Home Garden

Homemade Yard Decorations Ideas

The personalization and ornamentation of the yard is a favorite pastime of many American homeowners. Historically, yard decorations have been used to express a spiritual belief or a personal preference or reveal family stories. Using simple materials--plywood and paint--modern yard artisans create decor by tapping into their sense of humor and delight.
  1. Build a Herd

    • Create a personal herd of cows, a clowder of cats or a flock of out-of-place birds--such as pelicans, peacocks and storks. Make them comical or realistic. Search through clip art books and clip art sites to determine their "personalities." Instead of making them flat from a single piece of plywood, design them in flat pieces that stack. For example, the cow's head could be cut as one flat piece, the body a second and the tail a third. Paint them and attach the flat head to the flat body and the flat tail to the back of the flat body. This gives the yard decoration some dimension without becoming a full 3-dimensional item. Hire an art student with an ability to draw cartoons and 2-dimensional figures to help design, cut and paint the yard art.

    Create a Garden

    • Build a garden that never needs to be pruned. Pinwheel flowers are easy to make using craft sticks. Paint and crisscross the sticks like stars to create flowers. Glue the sticks together and decorate them with paint, sea glass and beads. Or use cut and painted metal to make flowers.

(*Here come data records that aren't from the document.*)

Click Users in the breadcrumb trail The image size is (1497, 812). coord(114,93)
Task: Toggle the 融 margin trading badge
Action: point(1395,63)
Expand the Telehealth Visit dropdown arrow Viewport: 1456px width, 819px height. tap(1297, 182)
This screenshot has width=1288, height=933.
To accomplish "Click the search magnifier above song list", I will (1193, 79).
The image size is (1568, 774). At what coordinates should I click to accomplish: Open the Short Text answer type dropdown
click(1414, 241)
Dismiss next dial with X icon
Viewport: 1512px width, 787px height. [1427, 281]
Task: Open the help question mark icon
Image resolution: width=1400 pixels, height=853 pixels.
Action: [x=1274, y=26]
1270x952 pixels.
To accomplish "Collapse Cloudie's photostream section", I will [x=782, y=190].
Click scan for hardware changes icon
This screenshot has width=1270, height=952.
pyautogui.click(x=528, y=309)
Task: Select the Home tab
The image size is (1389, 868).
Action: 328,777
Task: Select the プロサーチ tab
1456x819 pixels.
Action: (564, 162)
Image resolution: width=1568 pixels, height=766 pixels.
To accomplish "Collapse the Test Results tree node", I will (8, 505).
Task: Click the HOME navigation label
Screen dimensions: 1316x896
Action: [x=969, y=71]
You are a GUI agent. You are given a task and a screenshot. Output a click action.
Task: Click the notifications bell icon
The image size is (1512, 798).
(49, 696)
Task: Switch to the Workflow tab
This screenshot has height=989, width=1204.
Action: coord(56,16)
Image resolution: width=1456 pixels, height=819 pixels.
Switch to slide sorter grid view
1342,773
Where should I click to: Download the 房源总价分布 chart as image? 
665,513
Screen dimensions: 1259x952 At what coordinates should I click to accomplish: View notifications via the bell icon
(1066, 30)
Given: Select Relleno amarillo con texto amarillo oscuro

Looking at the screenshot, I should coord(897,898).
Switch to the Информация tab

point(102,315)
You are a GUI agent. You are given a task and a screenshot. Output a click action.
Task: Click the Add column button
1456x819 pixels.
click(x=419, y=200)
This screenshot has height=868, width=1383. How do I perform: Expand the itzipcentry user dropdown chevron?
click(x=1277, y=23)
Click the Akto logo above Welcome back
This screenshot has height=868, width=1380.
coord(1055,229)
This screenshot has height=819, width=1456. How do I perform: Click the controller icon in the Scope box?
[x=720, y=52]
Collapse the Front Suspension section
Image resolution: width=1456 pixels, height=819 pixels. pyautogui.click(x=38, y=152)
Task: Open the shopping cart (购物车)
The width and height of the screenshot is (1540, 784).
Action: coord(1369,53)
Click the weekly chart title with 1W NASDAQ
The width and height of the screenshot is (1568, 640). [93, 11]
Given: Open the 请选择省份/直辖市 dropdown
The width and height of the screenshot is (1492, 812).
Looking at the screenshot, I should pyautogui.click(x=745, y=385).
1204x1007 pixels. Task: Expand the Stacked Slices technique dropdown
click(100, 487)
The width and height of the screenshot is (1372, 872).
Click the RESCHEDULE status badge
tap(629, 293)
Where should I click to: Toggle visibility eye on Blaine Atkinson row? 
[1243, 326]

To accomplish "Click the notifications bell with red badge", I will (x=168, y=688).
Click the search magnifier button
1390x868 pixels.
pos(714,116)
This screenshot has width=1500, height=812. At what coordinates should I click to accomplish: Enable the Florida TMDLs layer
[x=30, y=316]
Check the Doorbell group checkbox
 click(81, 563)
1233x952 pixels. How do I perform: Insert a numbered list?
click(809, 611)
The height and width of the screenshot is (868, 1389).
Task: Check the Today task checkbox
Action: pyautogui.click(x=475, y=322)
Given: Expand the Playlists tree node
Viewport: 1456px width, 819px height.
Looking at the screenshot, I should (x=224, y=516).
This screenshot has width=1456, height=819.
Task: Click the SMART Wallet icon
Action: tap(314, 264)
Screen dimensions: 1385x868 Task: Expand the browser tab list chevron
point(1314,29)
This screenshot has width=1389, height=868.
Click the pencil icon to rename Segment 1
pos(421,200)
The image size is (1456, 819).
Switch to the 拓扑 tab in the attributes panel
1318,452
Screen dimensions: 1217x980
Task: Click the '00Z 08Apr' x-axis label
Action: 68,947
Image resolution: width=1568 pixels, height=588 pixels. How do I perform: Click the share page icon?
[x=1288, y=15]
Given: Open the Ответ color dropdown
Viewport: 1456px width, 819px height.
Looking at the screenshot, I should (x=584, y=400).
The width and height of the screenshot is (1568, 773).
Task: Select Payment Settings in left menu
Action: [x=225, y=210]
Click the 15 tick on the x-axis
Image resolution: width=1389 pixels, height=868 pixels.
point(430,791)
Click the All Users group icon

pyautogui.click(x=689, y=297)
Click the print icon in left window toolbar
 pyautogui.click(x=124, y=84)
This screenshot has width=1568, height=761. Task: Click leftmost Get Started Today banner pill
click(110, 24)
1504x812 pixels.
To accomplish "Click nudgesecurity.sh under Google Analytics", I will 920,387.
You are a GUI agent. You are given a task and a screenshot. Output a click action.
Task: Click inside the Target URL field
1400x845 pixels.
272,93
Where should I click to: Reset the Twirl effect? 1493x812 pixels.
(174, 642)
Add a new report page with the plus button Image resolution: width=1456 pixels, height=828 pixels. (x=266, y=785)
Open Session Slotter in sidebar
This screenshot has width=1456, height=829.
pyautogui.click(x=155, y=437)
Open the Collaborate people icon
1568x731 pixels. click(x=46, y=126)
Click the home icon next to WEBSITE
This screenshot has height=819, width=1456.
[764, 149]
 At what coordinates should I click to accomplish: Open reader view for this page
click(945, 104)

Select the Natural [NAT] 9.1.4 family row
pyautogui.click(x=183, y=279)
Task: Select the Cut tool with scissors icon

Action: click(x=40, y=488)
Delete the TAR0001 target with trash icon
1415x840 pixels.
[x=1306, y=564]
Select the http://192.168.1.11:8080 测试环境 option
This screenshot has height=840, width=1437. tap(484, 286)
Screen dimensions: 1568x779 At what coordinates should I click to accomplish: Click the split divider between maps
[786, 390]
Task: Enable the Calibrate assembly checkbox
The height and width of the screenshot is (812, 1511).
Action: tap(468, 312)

      Find photographs, clip art or drawings of lady bugs and snails. Enlarge them using a copy machine or computer graphics program and use them as patterns for painted plywood yard art. Attach each item to metal yard stakes (with predrilled holes for easy attachment) to place them into the ground. Place a larger garden inside a garden bed outlined with a short (1-foot) decorative white picket fence border. Seal yard art with a non-yellowing sealer for protection against weathering.

    Mark a Path

    • Mark a favorite walking path through the yard with yard art flowers, birds or small animals. Highlight the art using glow-in-the-dark paint to add luminosity to the path at night. Attach each item to a metal yard stake for easy placement along the path. Coloring book images provide a source for drawings of birds, butterflies, small animals and flowers. Use them to create the patterns for plywood cutouts. Use a bucket or basket filled with yard art to mark the start and end of paths or entries into other areas of the yard. The containers can be perforated through the bottom to allow metal stakes to be pushed through and into the ground.